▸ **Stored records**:
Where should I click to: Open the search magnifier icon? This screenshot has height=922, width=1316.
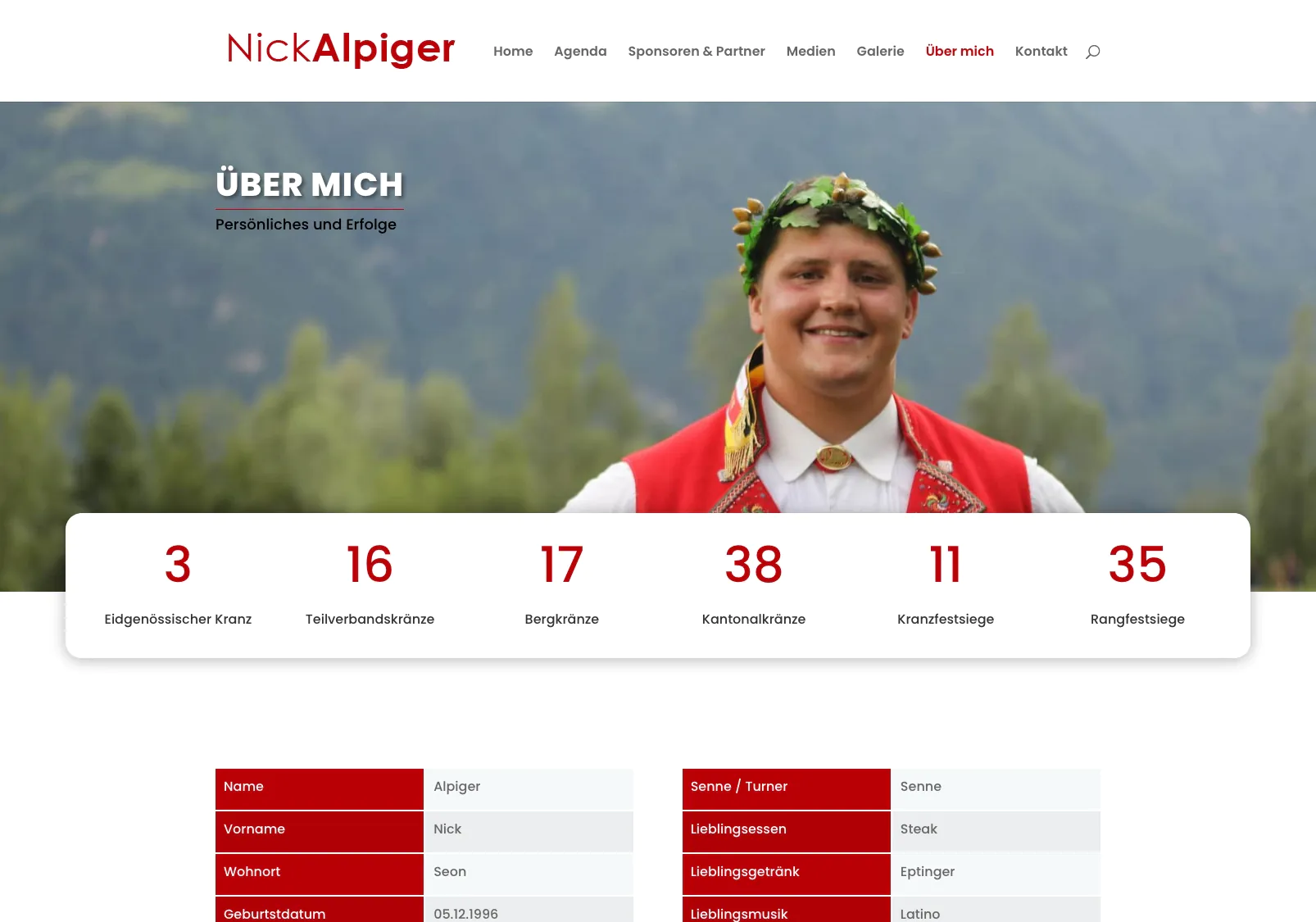1092,52
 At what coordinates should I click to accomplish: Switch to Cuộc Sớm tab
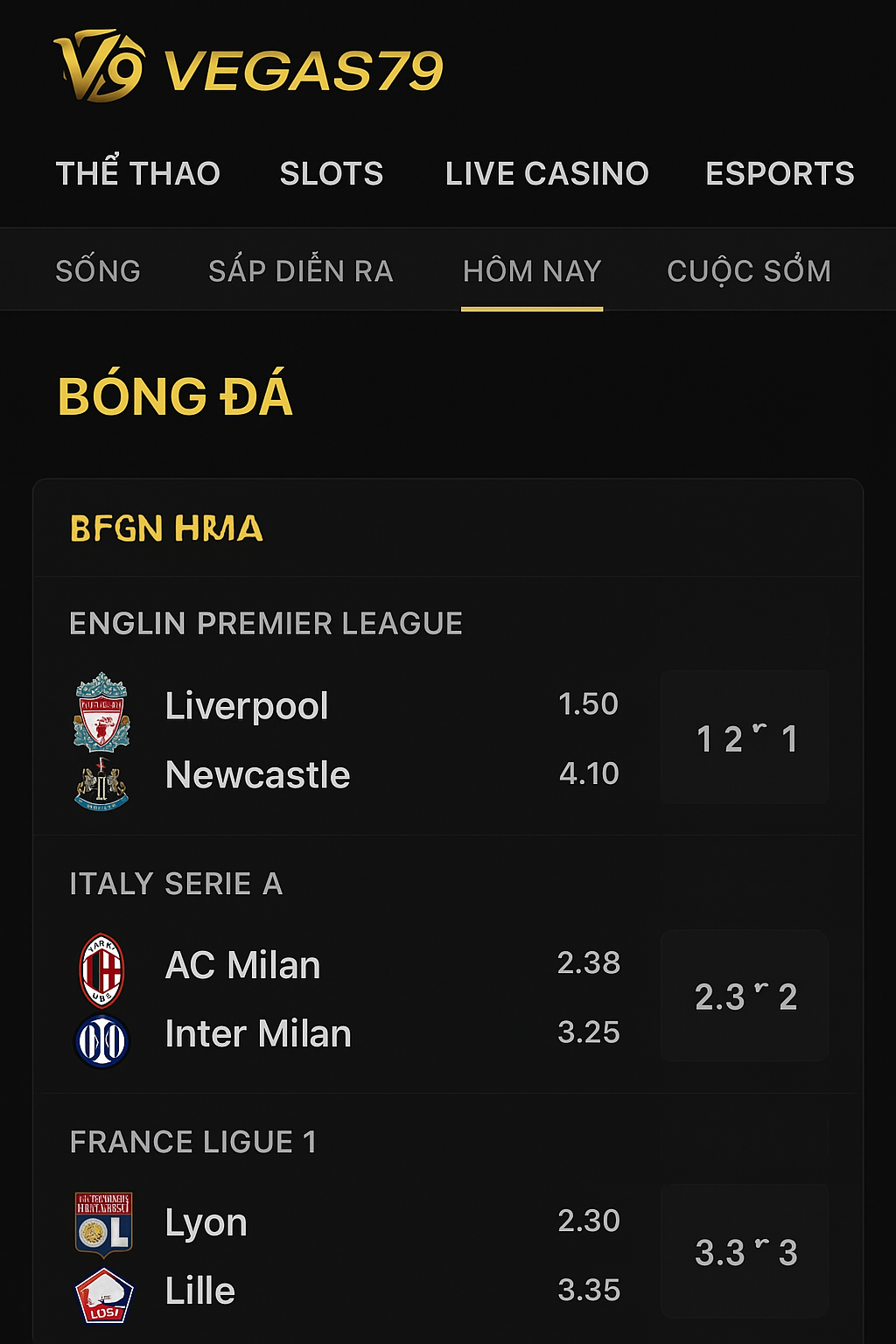click(749, 270)
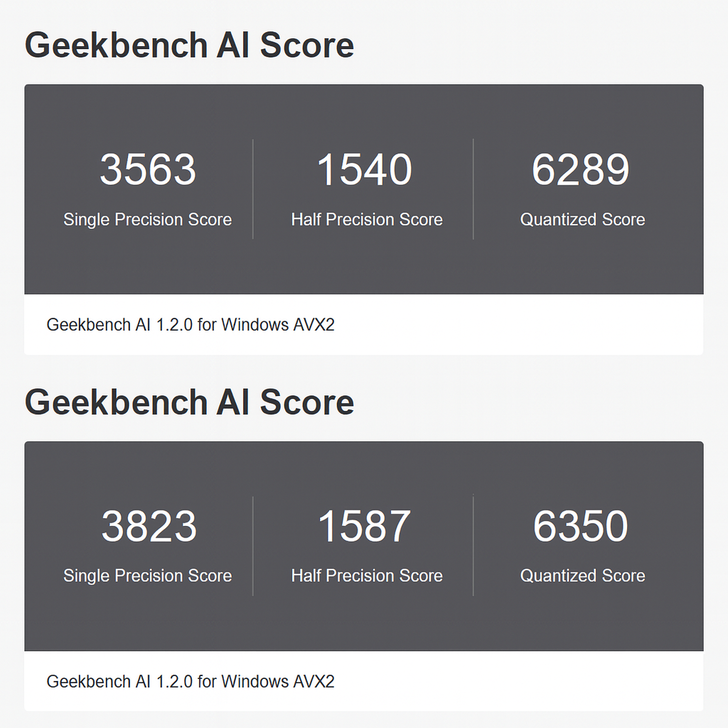
Task: Click Quantized Score label under 6289
Action: [583, 220]
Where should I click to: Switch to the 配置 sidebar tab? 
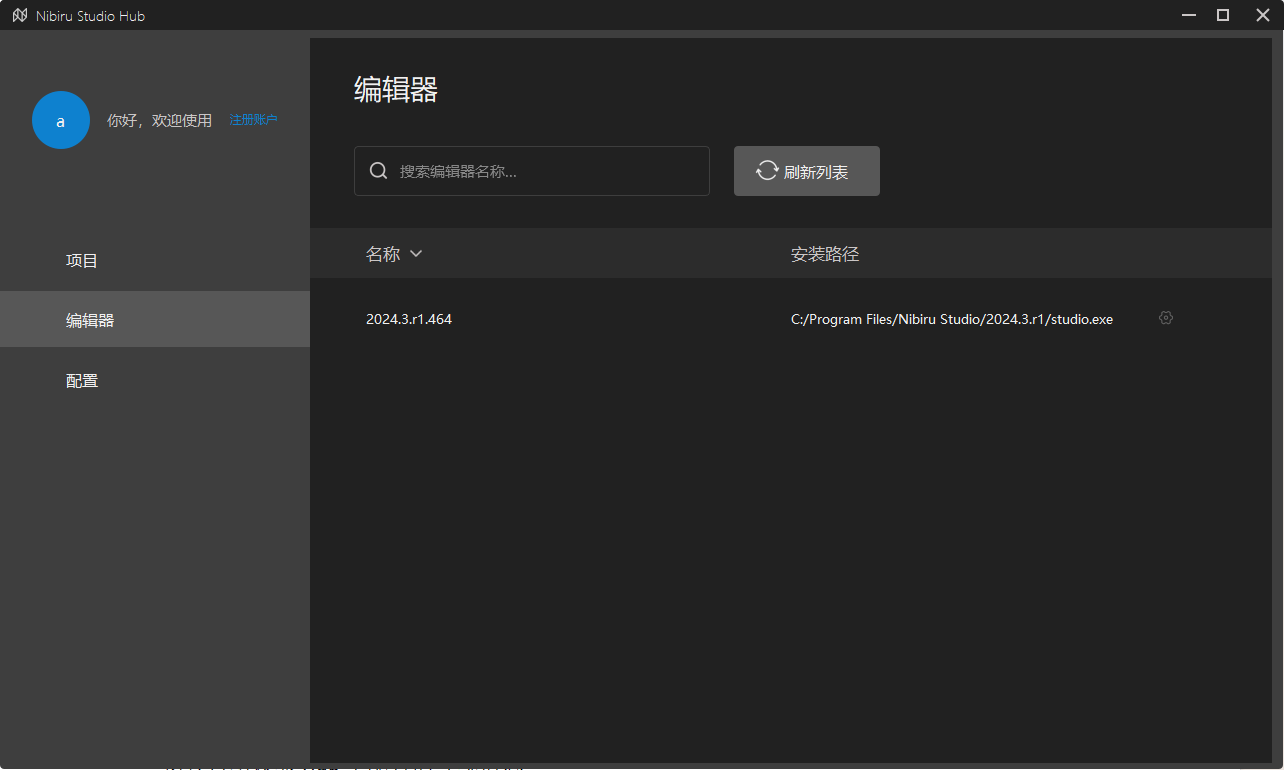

▸ **What the exercise asks**:
Omit all pictures while transcribing the entries verbatim.

▸ **Output**:
Where should I click to: Open the search magnifier icon? This screenshot has height=922, width=1316.
1092,52
 At what coordinates should I click to accomplish: Switch to Cuộc Sớm tab
click(749, 270)
Task: Click Quantized Score label under 6289
Action: [583, 220]
Where should I click to: Switch to the 配置 sidebar tab? 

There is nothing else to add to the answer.